---------- EXTRACTED DATA ----------

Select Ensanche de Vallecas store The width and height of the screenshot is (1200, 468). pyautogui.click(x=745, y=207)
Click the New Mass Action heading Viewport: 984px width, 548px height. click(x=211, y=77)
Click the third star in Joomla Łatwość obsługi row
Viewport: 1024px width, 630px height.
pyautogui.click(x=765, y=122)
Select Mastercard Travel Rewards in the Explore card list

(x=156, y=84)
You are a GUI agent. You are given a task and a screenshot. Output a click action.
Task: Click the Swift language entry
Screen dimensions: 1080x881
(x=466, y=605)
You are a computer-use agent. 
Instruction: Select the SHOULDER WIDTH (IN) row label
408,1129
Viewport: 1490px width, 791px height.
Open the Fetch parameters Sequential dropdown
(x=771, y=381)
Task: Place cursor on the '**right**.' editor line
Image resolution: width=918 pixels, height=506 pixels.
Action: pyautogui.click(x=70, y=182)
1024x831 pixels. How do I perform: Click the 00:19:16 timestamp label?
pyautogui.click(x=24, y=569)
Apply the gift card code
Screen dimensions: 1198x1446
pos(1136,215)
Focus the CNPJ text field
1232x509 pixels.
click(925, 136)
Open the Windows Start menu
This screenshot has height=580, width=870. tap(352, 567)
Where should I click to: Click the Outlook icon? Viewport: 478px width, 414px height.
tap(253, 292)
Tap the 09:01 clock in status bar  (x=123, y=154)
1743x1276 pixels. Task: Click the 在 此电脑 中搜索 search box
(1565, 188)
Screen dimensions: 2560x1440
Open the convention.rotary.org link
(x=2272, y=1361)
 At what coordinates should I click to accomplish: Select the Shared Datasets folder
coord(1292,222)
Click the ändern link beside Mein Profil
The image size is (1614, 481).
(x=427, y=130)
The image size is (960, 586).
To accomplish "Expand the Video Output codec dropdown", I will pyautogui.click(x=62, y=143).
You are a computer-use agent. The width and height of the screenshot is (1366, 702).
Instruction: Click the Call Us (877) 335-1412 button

----------

▶ **WHAT IS EXPECTED**: Word for word, restate the entries that appear above.

▶ **TASK OUTPUT**:
Select Ensanche de Vallecas store The width and height of the screenshot is (1200, 468). pyautogui.click(x=745, y=207)
Click the New Mass Action heading Viewport: 984px width, 548px height. click(x=211, y=77)
Click the third star in Joomla Łatwość obsługi row
Viewport: 1024px width, 630px height.
pyautogui.click(x=765, y=122)
Select Mastercard Travel Rewards in the Explore card list

(x=156, y=84)
You are a GUI agent. You are given a task and a screenshot. Output a click action.
Task: Click the Swift language entry
Screen dimensions: 1080x881
(x=466, y=605)
You are a computer-use agent. 
Instruction: Select the SHOULDER WIDTH (IN) row label
408,1129
Viewport: 1490px width, 791px height.
Open the Fetch parameters Sequential dropdown
(x=771, y=381)
Task: Place cursor on the '**right**.' editor line
Image resolution: width=918 pixels, height=506 pixels.
Action: pyautogui.click(x=70, y=182)
1024x831 pixels. How do I perform: Click the 00:19:16 timestamp label?
pyautogui.click(x=24, y=569)
Apply the gift card code
Screen dimensions: 1198x1446
pos(1136,215)
Focus the CNPJ text field
1232x509 pixels.
click(925, 136)
Open the Windows Start menu
This screenshot has height=580, width=870. tap(352, 567)
Where should I click to: Click the Outlook icon? Viewport: 478px width, 414px height.
tap(253, 292)
Tap the 09:01 clock in status bar  (x=123, y=154)
1743x1276 pixels. Task: Click the 在 此电脑 中搜索 search box
(1565, 188)
Screen dimensions: 2560x1440
Open the convention.rotary.org link
(x=2272, y=1361)
 At what coordinates should I click to accomplish: Select the Shared Datasets folder
coord(1292,222)
Click the ändern link beside Mein Profil
The image size is (1614, 481).
(x=427, y=130)
The image size is (960, 586).
To accomplish "Expand the Video Output codec dropdown", I will pyautogui.click(x=62, y=143).
You are a computer-use agent. The width and height of the screenshot is (1366, 702).
Instruction: Click the Call Us (877) 335-1412 button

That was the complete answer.